*SOURCE PASSAGE:*

Academic proves World’s first film star was French

Published on: 7 November 2019

French actor Max Linder was the first film star, the latest book by a Newcastle University expert reveals.

In The Origins of the Film Star System, Dr Andrew Shail proves that the French studio Pathé Frères launched the world’s first star-making campaign around Linder in 1909.

Linder was the first actor whose name became more important than the character he was playing. He played both supporting parts and lead parts in scores of silent films (mostly comedies) for Pathé Frères for several years without his name appearing in any publicity or credits, even though his characters were sometimes called ‘Max’. This was normal at the time. But Dr Shail’s research indicates that by mid-1909 viewers were recognising Linder from one film to the next. Only when Pathé Frères found out about this did they decide to publicise his name.

Dr Shail discovered a poster for the film Le Petit Jeune Homme, released in Europe in September 1909, in the personal collection of Linder’s daughter Maud. It features the actor’s name and is the earliest surviving European evidence of publicity for a regular film performer. However, as Maud had not known the date Le petit jeune homme was released, it took Dr Shail more than a year of research in various archives to identify the poster’s importance. Surviving publicity materials from the next few years show that Pathé Frères then consistently used Linder’s name and image to promote his films.

Poster for Les Exploits de Jeune Tartarin courtesy of Cinémathèque Française

The first film star

“It might seem surprising that this wasn’t something invented in the United States,” says Dr Shail, Senior Lecturer in Film in Newcastle University’s Department of Media, Culture and Heritage. “Before late 1909, in both Europe and the US the filmmaking companies were using fictional characters – not the actors who played them – as their go-to method of film publicity. 

“In spite of his anonymity, however, Linder, with his stark facial features and acrobatic performance style, became recognisable amongst cinemagoers, and once Pathé Frères realised this they decided to start using his name and his face on posters to promote their films.

“This makes Linder – as far as we can tell – the first film star anywhere. He certainly predates the first US film stars. Pathé Frères’ decision rippled out and changed the way filmmakers marketed their wares. The effects of their decision can still be seen on posters and billboards around the world – and in their most concentrated form: deciding to see a certain film just because a certain actor is starring in it.”

*PROMPT:*
Rewrite the article on the first film star from "In The Origins" up to and including "Linder in 1909.", putting "publicity campaign" in place of "star-making campaign".

*RECORDS:*

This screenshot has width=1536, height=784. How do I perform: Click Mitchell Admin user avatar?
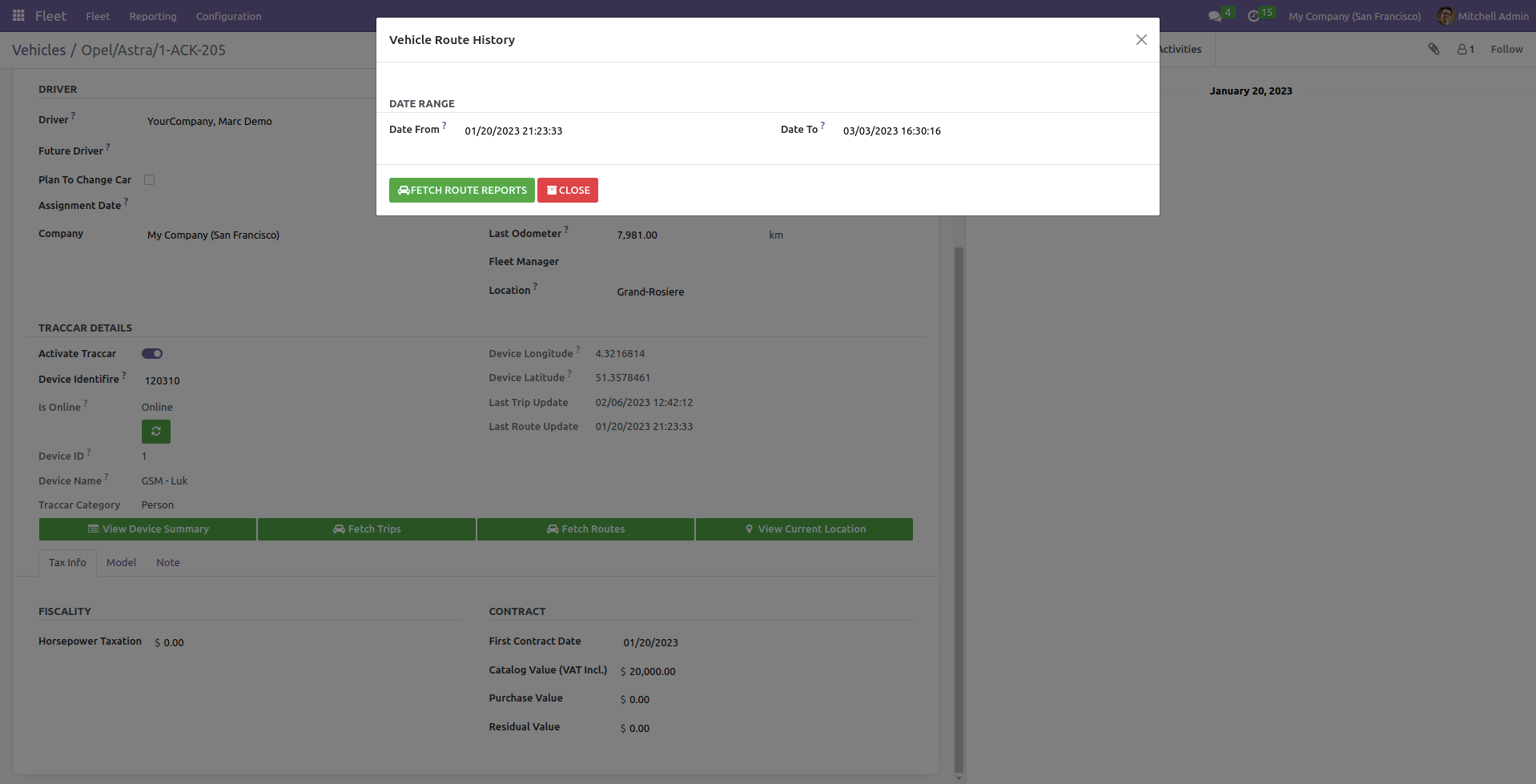tap(1445, 16)
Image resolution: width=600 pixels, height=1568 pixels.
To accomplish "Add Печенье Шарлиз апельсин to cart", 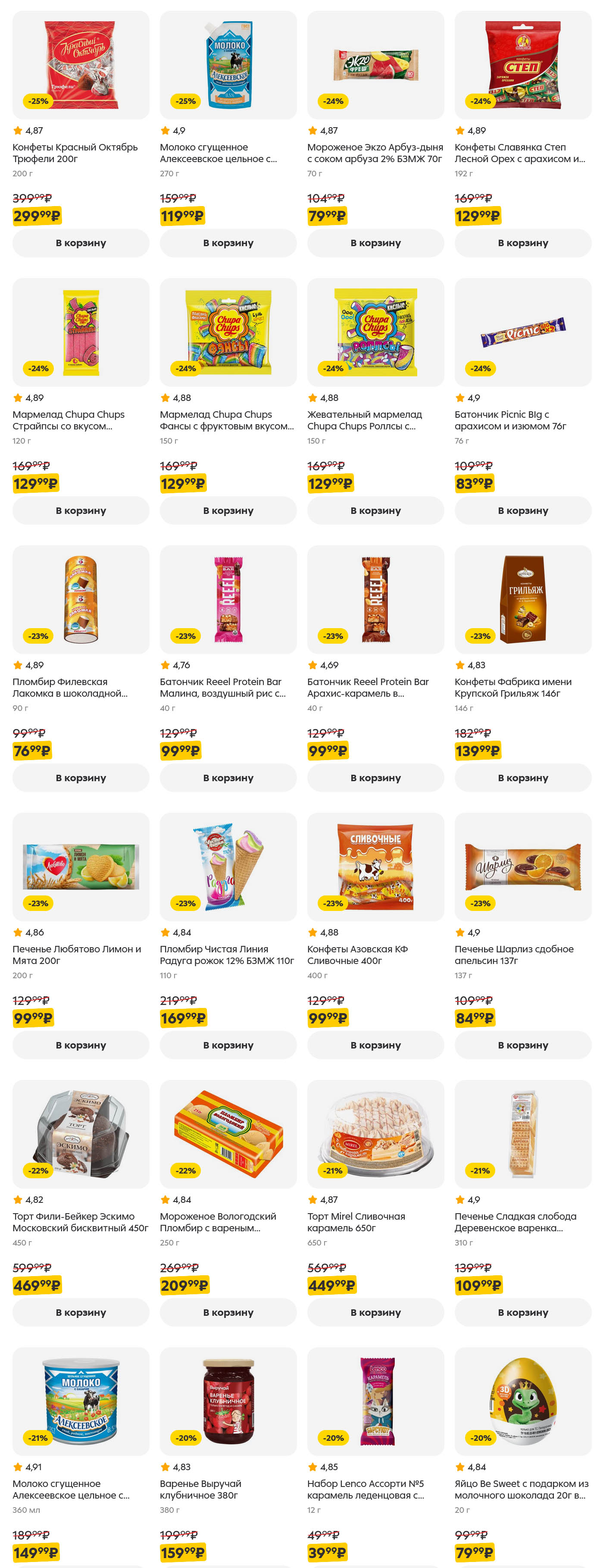I will [522, 1045].
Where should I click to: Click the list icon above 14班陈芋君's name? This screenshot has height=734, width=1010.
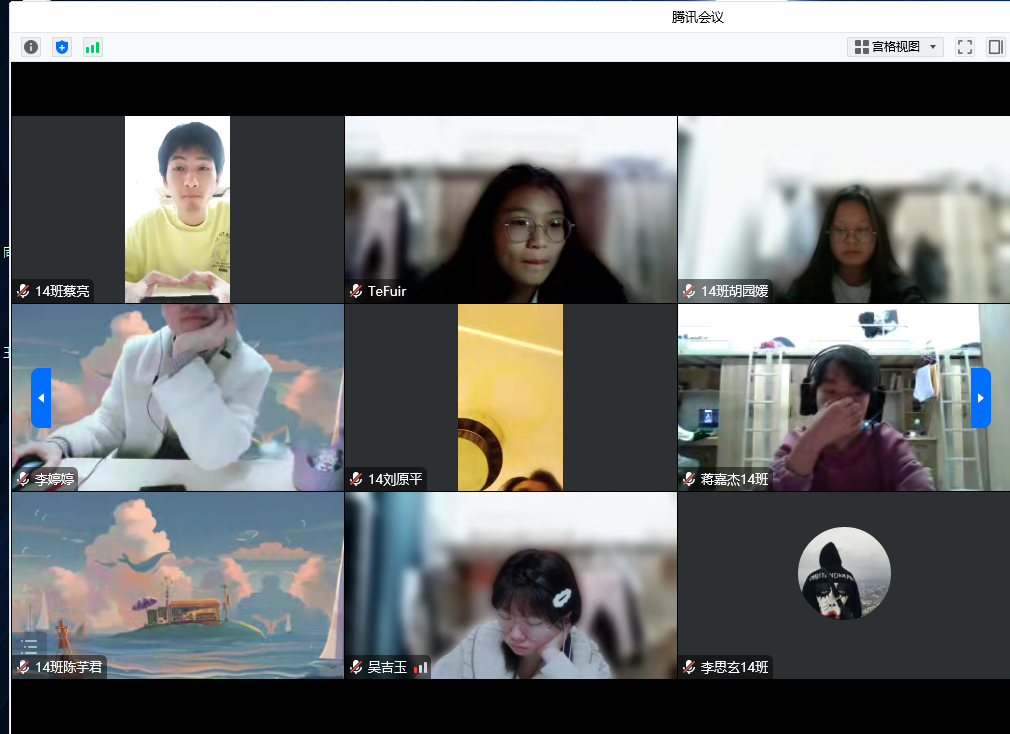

*PROBLEM SOLUTION:*
In The Origins of the Film Star System, Dr Andrew Shail proves that the French studio Pathé Frères launched the world’s first publicity campaign around Linder in 1909.